IRTF DINRG – IETF 124 Meeting Notes (Extended Edition)

Date: November 4, 2025
Time: 14:30–16:30 UTC
Location: Meetecho (recorded session)
Chairs: Dirk Kutscher (HKUST(GZ)), Lixia Zhang (UCLA)
Notetaker: Saidu Sokoto


1. Opening and Administrativia


2. Cloud Outages, Fast and Slow – Indranil Gupta (UIUC)

Summary: An in-depth examination of cloud failure patterns, focusing on cascading outages in complex distributed systems and the AWS October 2025 incident.

Main Points
- Human error (70–85%) remains the dominant cause of outages, but automation now introduces “machine error.”
- The AWS Oct 19–20, 2025 outage began with an empty DNS entry (dynamodb.us-east-1.amazonaws.com) that caused cascading failures in DynamoDB, EC2, and Network Load Balancers.
- Race condition between asynchronous “enactors” led to data loss.
- Key lesson: “Asynchrony is a way of life” in distributed systems; lack of concurrency control in automated agents led to the failure.
- Proposed safety checks and “guardrails” for future automation and AI-driven infrastructure management.

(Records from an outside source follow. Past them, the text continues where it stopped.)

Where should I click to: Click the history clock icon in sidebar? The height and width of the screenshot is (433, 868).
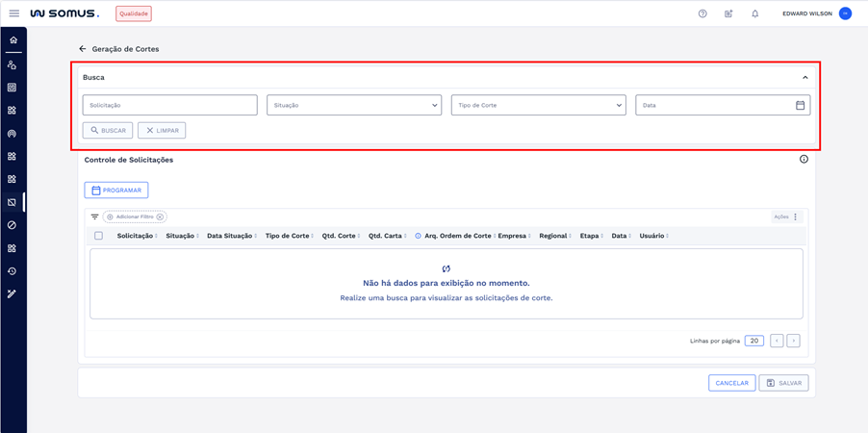click(x=13, y=271)
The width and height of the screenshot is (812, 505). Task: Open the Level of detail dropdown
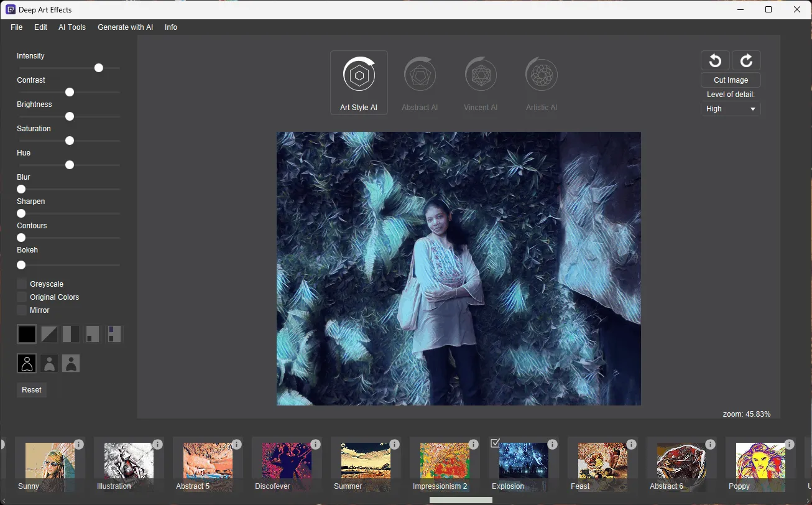[731, 109]
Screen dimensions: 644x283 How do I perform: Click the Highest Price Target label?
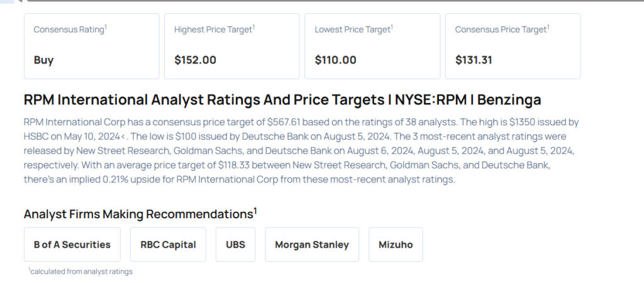point(213,30)
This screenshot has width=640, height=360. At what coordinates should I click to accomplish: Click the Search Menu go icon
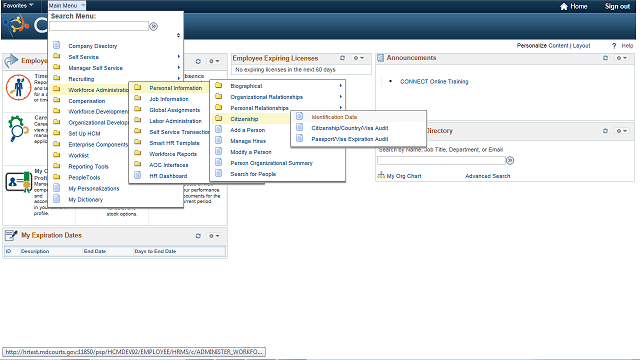[153, 27]
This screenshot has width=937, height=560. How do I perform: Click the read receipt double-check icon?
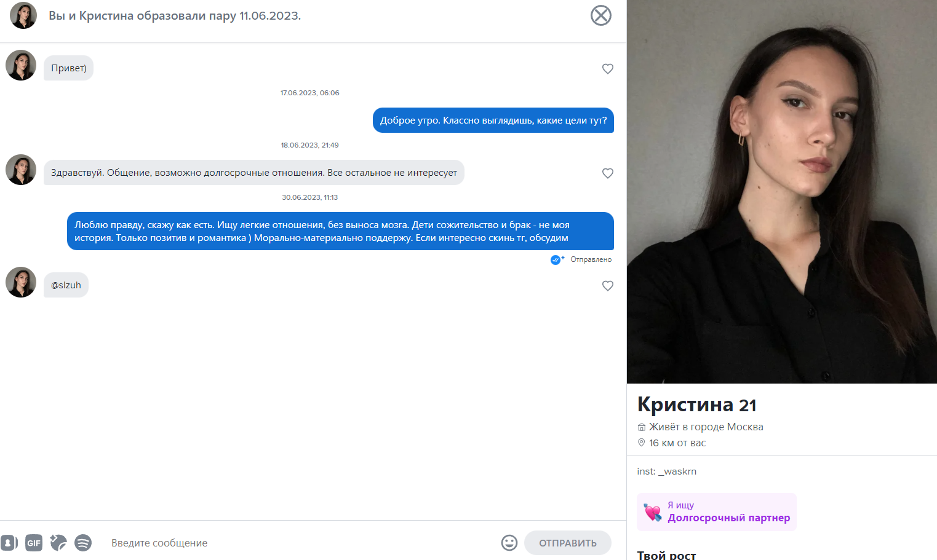[557, 259]
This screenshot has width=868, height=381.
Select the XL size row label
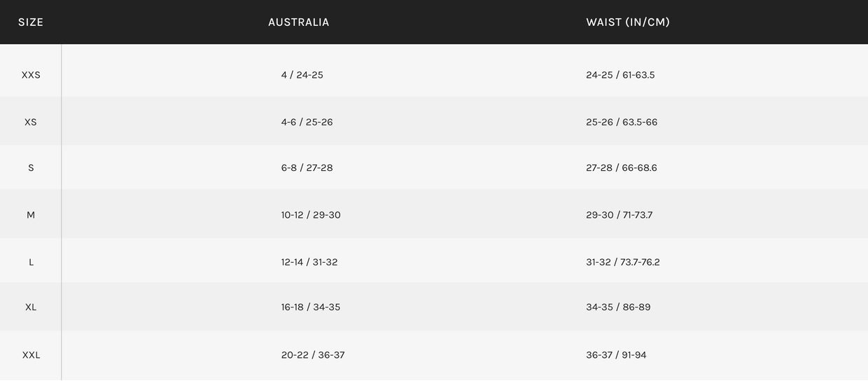[31, 307]
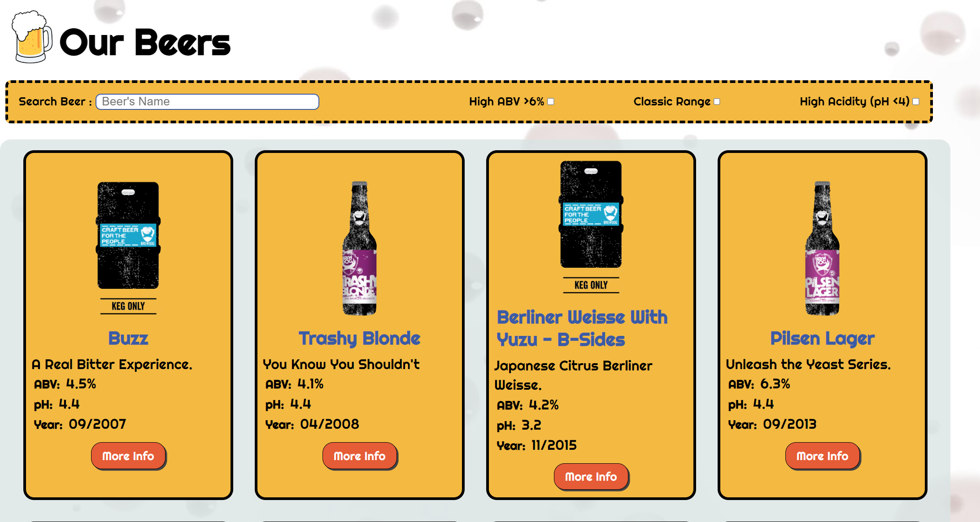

Discussion Highlights (from chat and live Q&A)
- Brett Carr (AWS) clarified that “droplets” are physical hosts, not EC2 instances, confirming the presentation’s accuracy.
- Christian Huitema: Compared this to a “thundering herd” problem — multiple agents overwhelming shared resources.
- Lixia Zhang: “The root cause really is complexity.” Suggested the need for complexity audits akin to security audits.
- Vicky Risk: Observed that automation enabled dangerous parallelism — when humans did tasks sequentially, these errors were less likely.
- Andrew Campling: Urged involvement of ops engineers early in system design to mitigate such risks.
- Lixia Zhang: Distinguished between root cause of local failure (AWS) and root cause of global disruption, noting universities and education systems worldwide were affected.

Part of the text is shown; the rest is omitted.